━━━ DATASET RECORDS

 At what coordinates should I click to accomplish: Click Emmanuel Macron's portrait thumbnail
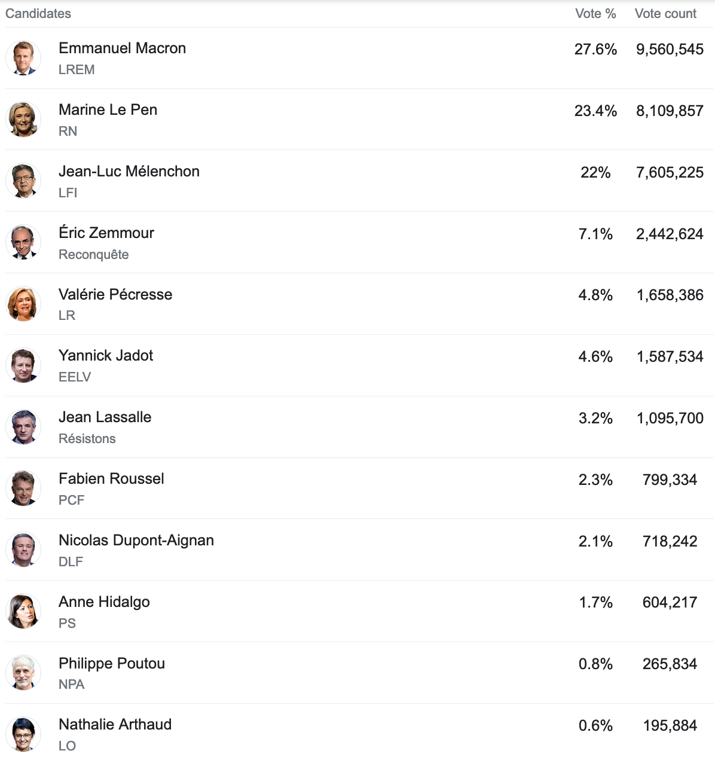(23, 58)
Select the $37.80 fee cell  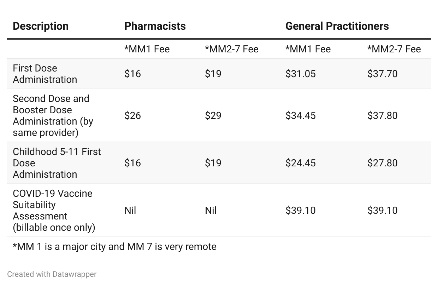point(383,115)
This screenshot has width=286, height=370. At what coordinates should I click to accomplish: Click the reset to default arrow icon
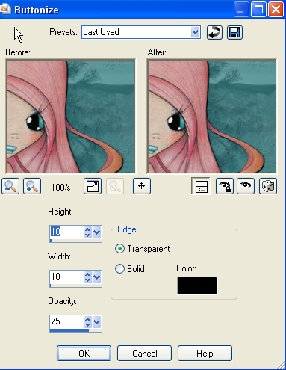pyautogui.click(x=214, y=32)
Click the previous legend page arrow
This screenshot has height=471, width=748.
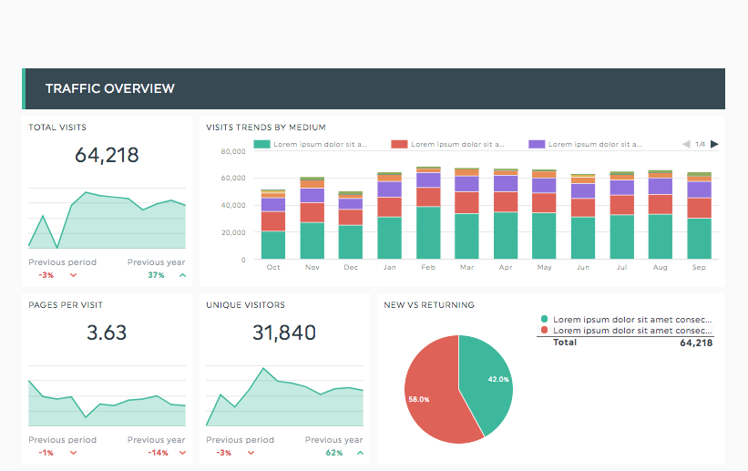[x=686, y=144]
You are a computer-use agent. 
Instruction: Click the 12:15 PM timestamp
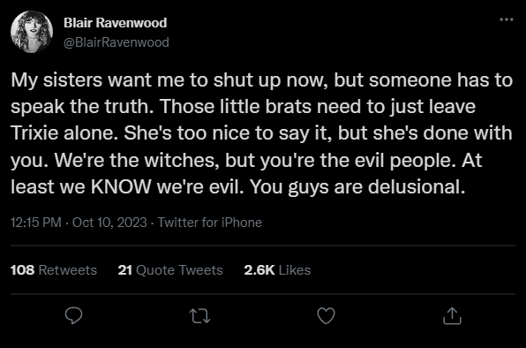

━━━━━━

• ACTION ITEM:
Retype only the lines above from the one with "Click the previous legend page arrow" through the last, both ends included, keeping every picture out of the copy.

• RESPONSE TO THE EXERCISE:
Click the previous legend page arrow
This screenshot has height=471, width=748.
[x=686, y=144]
You are a computer-use agent. 
Instruction: Click the 12:15 PM timestamp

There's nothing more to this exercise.